WRITTEN INSTRUCTION: Continue the xstring.cpp and stringsort.cpp assignment requirements from the point where they end.

Code Requirements and Specifications: xstring.cpp

1. Your implementation file xstring.cpp should use the distributed header file xstring.h (not a modified version).

2. Your implementation file should use the function headers as distributed in xstring.cpp-partial.

3. Your code should compile without errors or warnings using the command:

   g++ -c -I. -Wall -Wextra xstring.cpp
   

4. Your code should function correctly with any (legal) sequence of commands for the test harnesses.

Code Requirements and Specifications: stringsort.cpp

1. The command:

   stringsort.x infile outfile
   

   should result in outfile being a sorted permutation of the strings in infile.

2. Stringsort should call the template sorting function g_merge_sort from mergesort.h using one of these two calls:

   #include <mergesort.h>
   ...
   fsu::g_merge_sort(a, a + n);             // array case
   fsu::g_merge_sort(v.begin(), v.end());   // std::vector case
   ...
   

   where a is an array of strings or v is a std::vector of strings, respectively. The choice of using arrays or vectors is yours.

Hints

• All of your test code code can be compiled with the following makefile:

  # makefile for assessing xstring.cpp
  all: fstring.x fstringb.x stringsort.x
  fstring.x: fstring.o xstring.h xstring.o
          g++ -ofstring.x fstring.o xstring.o
  fstringb.x: fstringb.o xstring.h xstring.o
          g++ -ofstringb.x fstringb.o xstring.o
  stringsort.x: stringsort.o xstring.h xstring.o
          g++ -ostringsort.x stringsort.o xstring.o
  stringsort.o: stringsort.cpp xstring.h mergesort.h
          g++ -Wall -Wextra -I. -c stringsort.cpp
  xstring.o: xstring.h xstring.cpp
          g++ -Wall -Wextra -I. -c xstring.cpp
  fstring.o: xstring.h fstring.cpp
          g++ -Wall -Wextra -I. -c fstring.cpp
  fstringb.o: xstring.h fstringb.cpp
          g++ -Wall -Wextra -I. -c fstringb.cpp
  

• Be certain that you are using the distributed header file and test clients, as these will be provided independently for the assessment.

LISTED RECORDS:
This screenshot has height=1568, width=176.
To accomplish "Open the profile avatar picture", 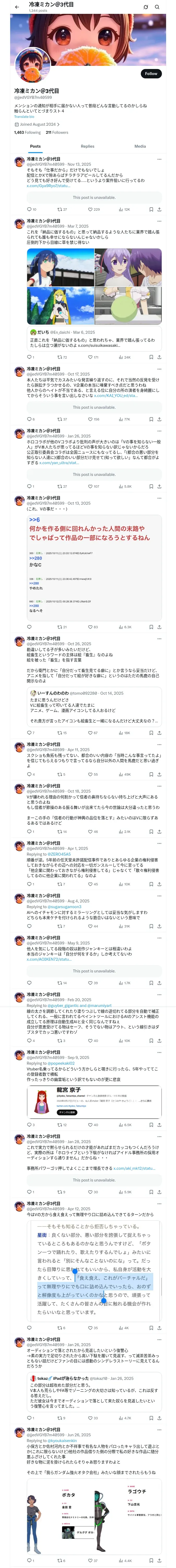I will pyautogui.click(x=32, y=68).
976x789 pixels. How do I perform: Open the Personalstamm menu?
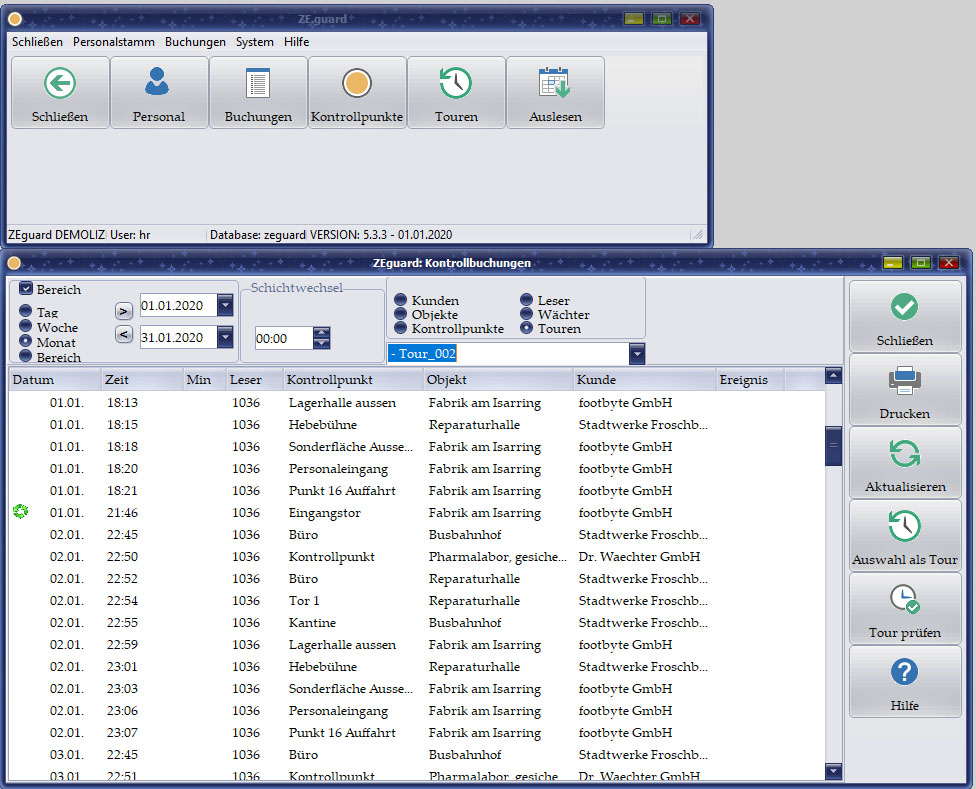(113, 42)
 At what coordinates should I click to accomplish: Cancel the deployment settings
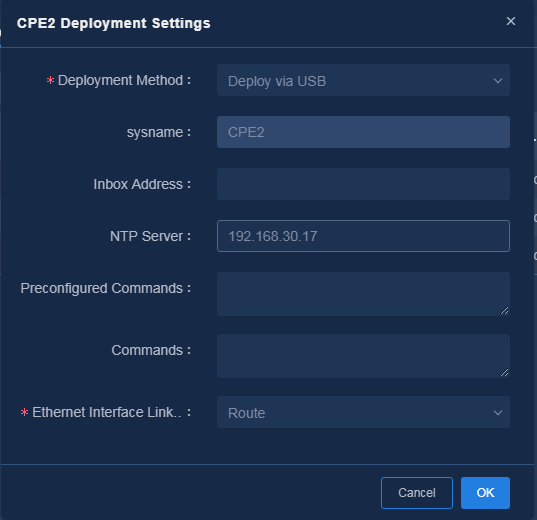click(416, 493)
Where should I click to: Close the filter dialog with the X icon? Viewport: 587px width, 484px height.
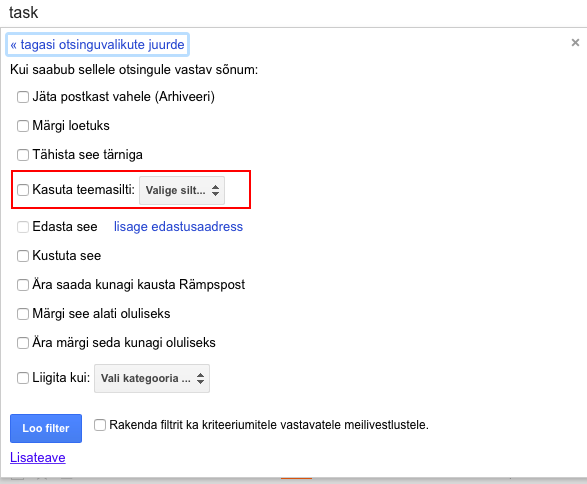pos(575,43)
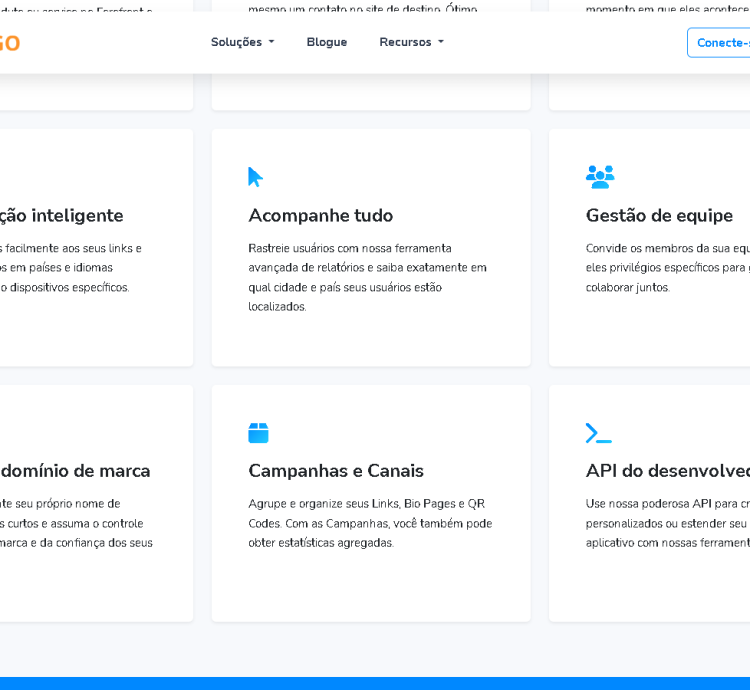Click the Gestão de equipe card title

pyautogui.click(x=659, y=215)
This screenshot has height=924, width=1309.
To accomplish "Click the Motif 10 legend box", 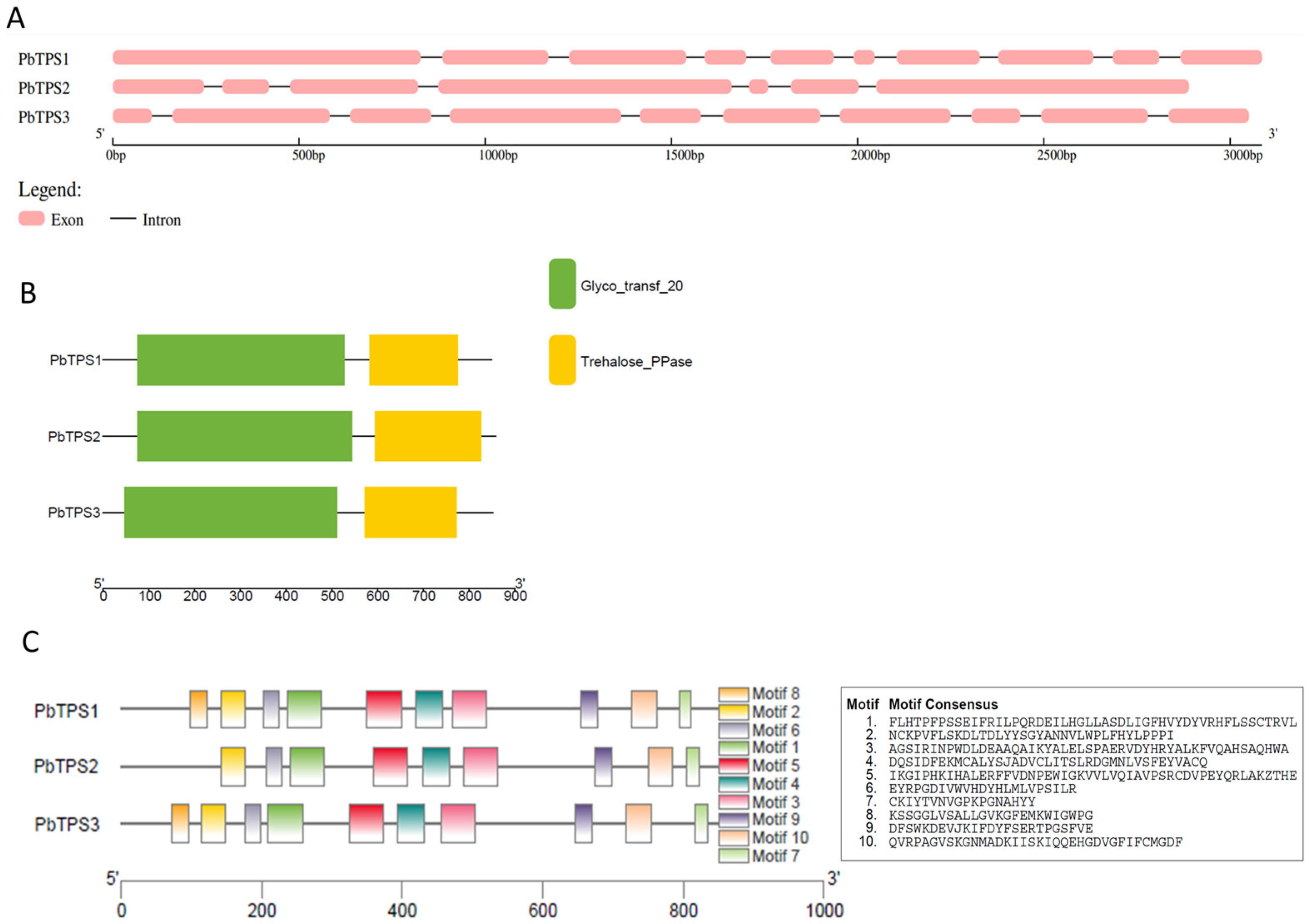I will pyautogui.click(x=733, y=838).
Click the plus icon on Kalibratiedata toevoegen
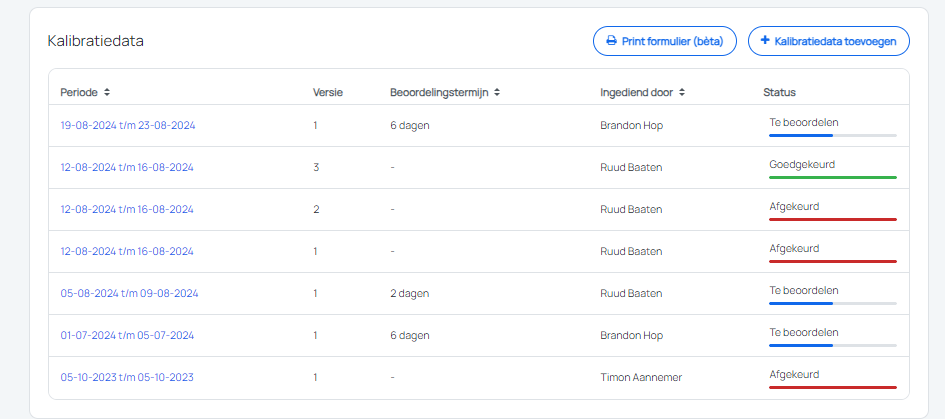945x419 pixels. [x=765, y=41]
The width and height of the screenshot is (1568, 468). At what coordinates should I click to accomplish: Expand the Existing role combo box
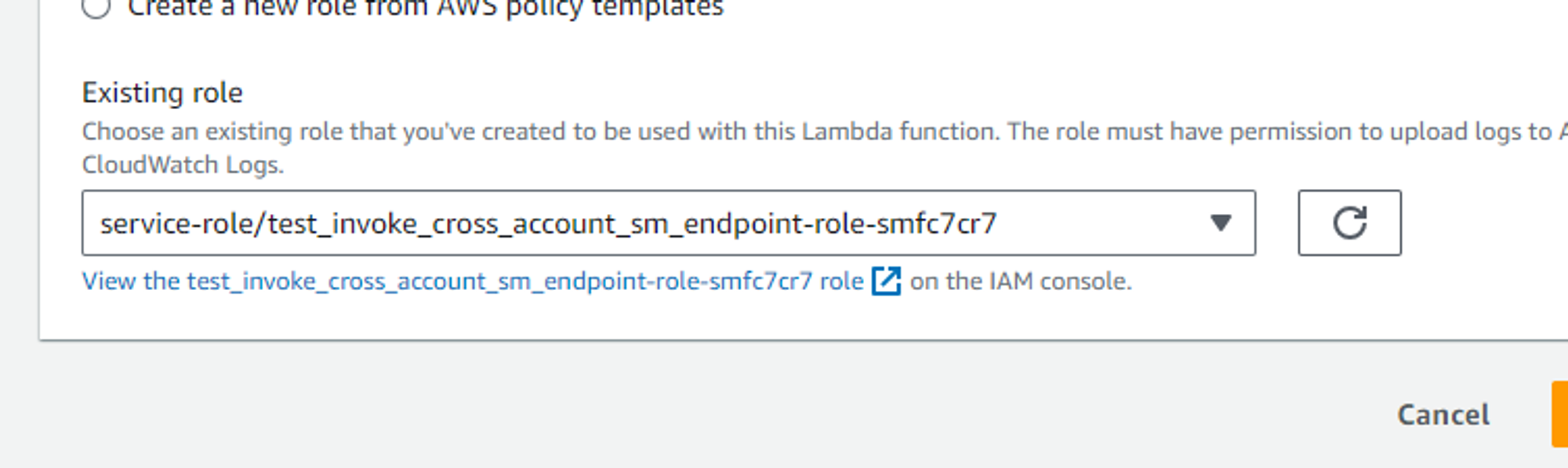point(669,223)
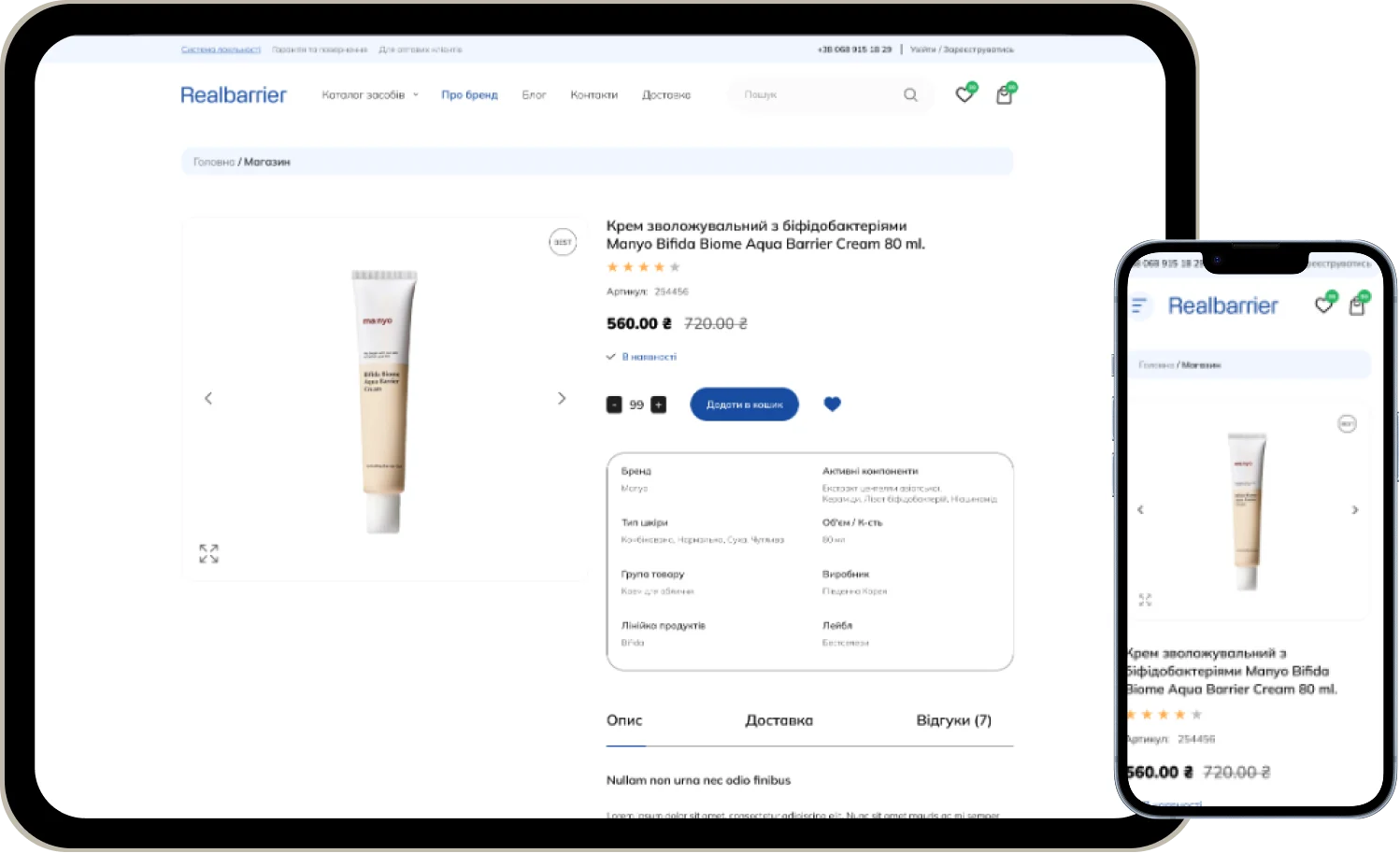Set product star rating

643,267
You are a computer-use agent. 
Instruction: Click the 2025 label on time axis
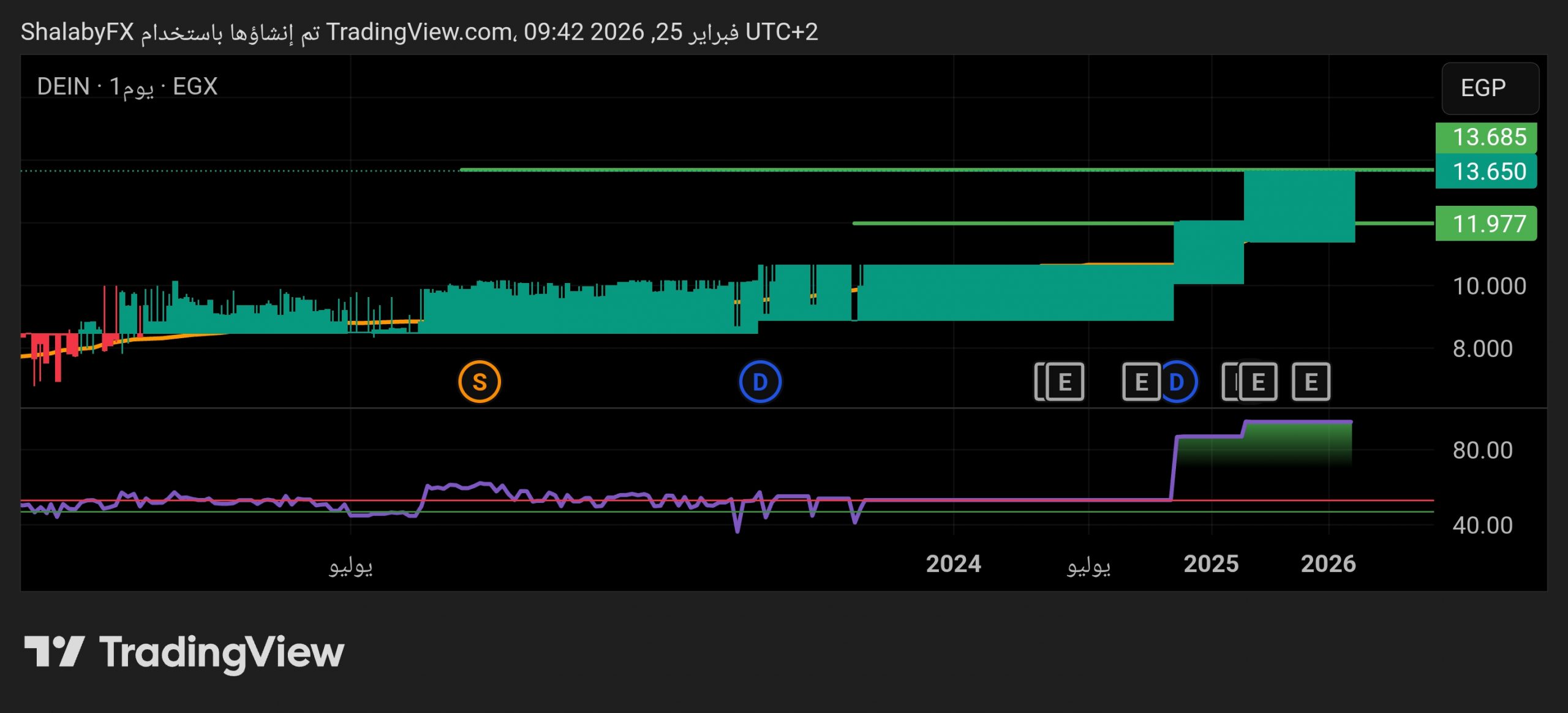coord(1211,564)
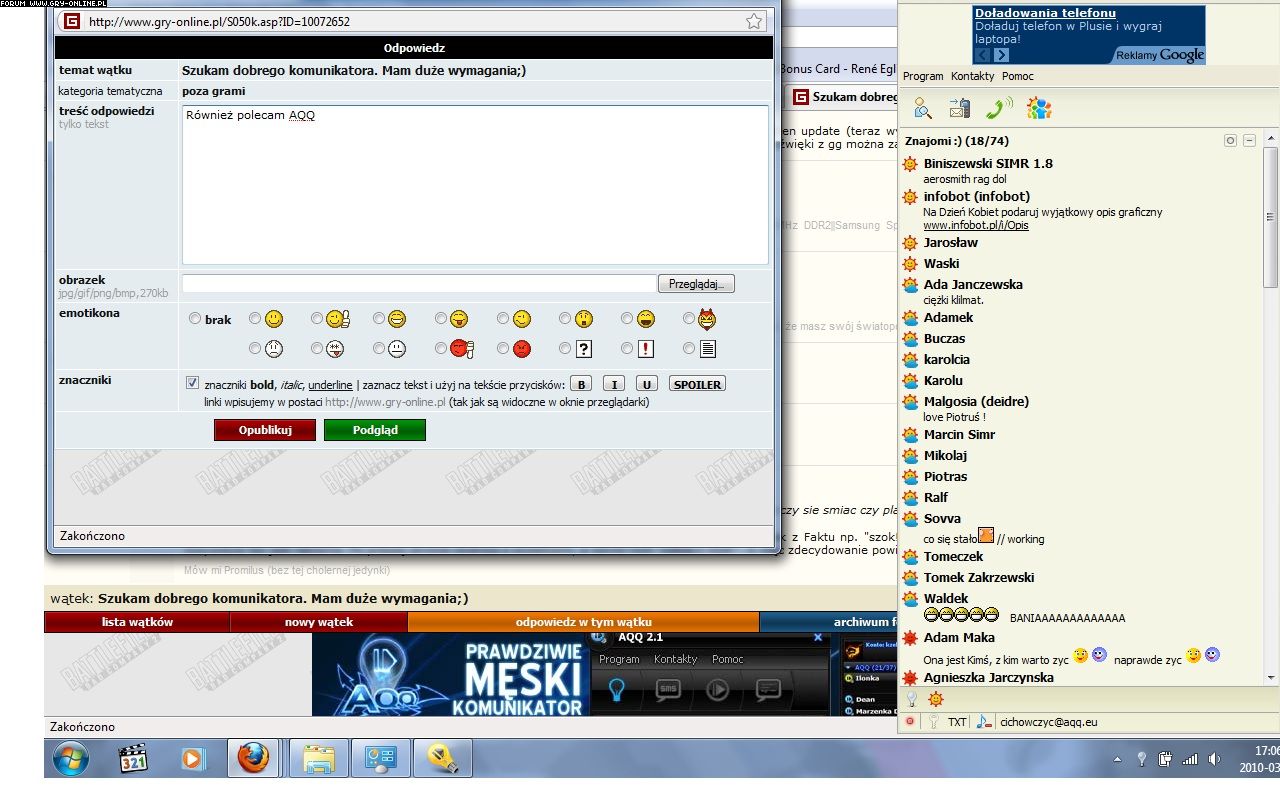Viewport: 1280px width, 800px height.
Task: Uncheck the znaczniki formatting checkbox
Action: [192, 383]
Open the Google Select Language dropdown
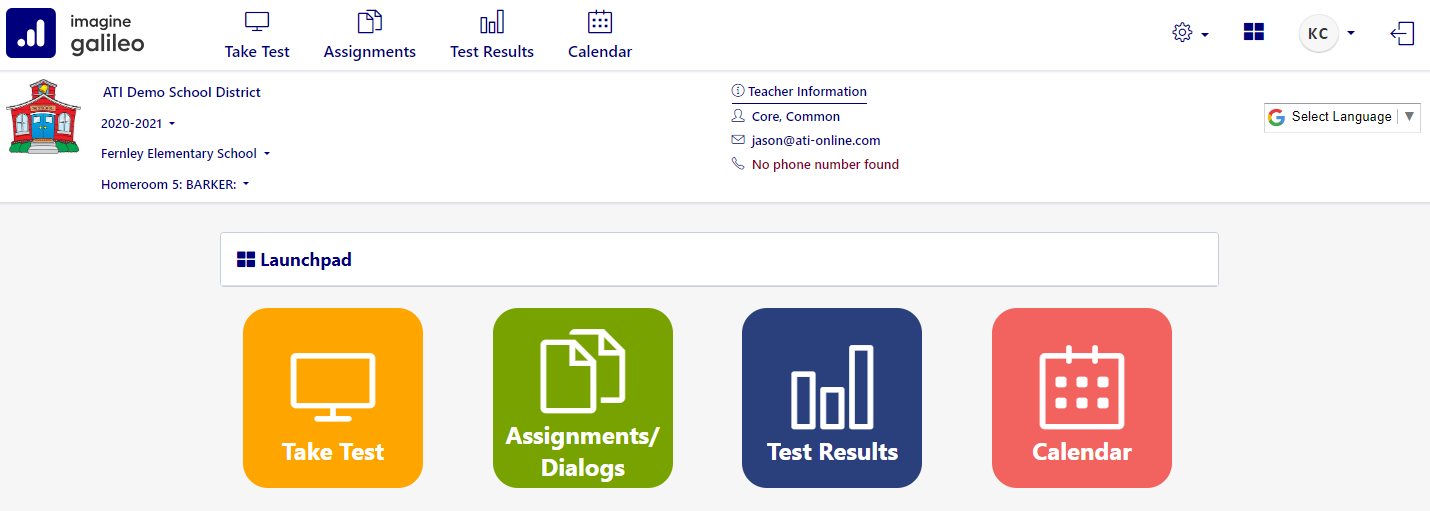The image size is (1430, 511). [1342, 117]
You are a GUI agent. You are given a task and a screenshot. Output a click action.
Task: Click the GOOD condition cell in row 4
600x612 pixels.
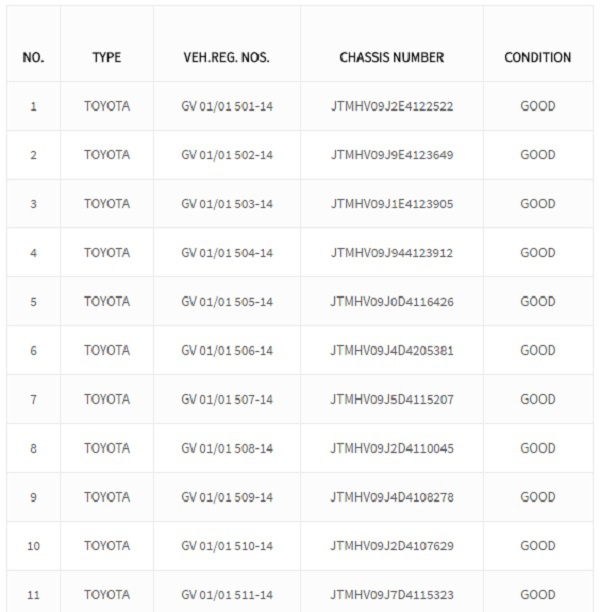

RESPONSE FOR THIS EXERCISE:
• As is often the case, I/O poses some complexity. The reading of all strings from a file can be accomplished using either an array or a std::vector as the internal storage mechanism. The following loop reads strings and puts them in a vector:

  fsu::String string;
  std::vector <fsu::String> v;  // vector
  while (ifs >> string)
    v.push_back(string);
  

  The following loop reads strings and puts them in an array:

  fsu::String string;
  fsu::String a [maxArraySize]; // array
  size_t count = 0;
  while (ifs >> string && count < maxArraySize)
  {
    a[count] = string;
    ++count;
  }
  

  The array method must deal with the "fixed size" nature of arrays and hence limit the maximum number of strings in the input file to maxArraySize, a constant declared at the top of the program. You may set this constant to 1000. The vector method has no such limitation and is arguably easier to code, nevertheless if you are more comfortable with arrays you may follow that direction.

• Your code will be assessed using fstringb, stringsort, and a variety of command files. Be creative in testing your code: consider various commands and sequences of commands that exercise the most complex features of fsu::String.

• The object code file xstring_i.o is released in the assignment directory. This gives a way to create and test your stringsort.cpp using a known correct implementation of xstring.h.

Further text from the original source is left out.